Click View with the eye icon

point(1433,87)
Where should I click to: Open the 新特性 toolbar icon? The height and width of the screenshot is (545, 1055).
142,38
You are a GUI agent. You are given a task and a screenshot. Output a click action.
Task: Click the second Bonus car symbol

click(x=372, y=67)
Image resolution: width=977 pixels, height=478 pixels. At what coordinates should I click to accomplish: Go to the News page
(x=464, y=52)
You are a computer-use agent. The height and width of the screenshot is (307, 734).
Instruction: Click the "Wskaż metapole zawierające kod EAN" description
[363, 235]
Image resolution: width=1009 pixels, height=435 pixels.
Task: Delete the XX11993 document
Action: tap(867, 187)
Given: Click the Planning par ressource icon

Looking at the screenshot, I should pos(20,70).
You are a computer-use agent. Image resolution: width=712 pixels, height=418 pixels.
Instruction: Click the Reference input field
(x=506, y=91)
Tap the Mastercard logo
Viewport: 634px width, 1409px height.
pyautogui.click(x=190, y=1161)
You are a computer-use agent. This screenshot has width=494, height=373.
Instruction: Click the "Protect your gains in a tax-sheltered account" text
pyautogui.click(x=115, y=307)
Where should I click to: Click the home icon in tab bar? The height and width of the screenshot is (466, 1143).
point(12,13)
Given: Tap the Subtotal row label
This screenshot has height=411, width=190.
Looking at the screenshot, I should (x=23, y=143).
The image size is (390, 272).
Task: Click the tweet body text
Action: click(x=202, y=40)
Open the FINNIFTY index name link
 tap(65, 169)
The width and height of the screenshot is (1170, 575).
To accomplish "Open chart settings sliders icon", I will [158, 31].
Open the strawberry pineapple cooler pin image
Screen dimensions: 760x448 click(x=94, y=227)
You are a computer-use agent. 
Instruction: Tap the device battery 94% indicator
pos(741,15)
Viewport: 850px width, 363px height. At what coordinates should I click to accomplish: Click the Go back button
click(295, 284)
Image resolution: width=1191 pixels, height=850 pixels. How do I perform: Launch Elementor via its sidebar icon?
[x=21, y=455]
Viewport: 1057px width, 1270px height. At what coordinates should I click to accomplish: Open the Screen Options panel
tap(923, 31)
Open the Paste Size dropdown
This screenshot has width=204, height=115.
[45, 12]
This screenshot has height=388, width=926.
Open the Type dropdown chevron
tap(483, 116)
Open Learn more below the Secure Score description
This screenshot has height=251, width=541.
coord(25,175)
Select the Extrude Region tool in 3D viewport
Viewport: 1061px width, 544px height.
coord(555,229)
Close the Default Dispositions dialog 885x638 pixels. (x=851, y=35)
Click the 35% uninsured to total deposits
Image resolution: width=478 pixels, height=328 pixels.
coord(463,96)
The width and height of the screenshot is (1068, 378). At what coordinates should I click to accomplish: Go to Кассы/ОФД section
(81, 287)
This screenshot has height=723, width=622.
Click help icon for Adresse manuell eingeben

****

WHAT TO WORK ON: Your reply should be a verbatim retyping of the lines from the one that holds "Viewport: 1061px width, 544px height." through the last line of the entries.

ANSWER BOX:
Viewport: 1061px width, 544px height.
coord(555,229)
Close the Default Dispositions dialog 885x638 pixels. (x=851, y=35)
Click the 35% uninsured to total deposits
Image resolution: width=478 pixels, height=328 pixels.
coord(463,96)
The width and height of the screenshot is (1068, 378). At what coordinates should I click to accomplish: Go to Кассы/ОФД section
(81, 287)
This screenshot has height=723, width=622.
Click help icon for Adresse manuell eingeben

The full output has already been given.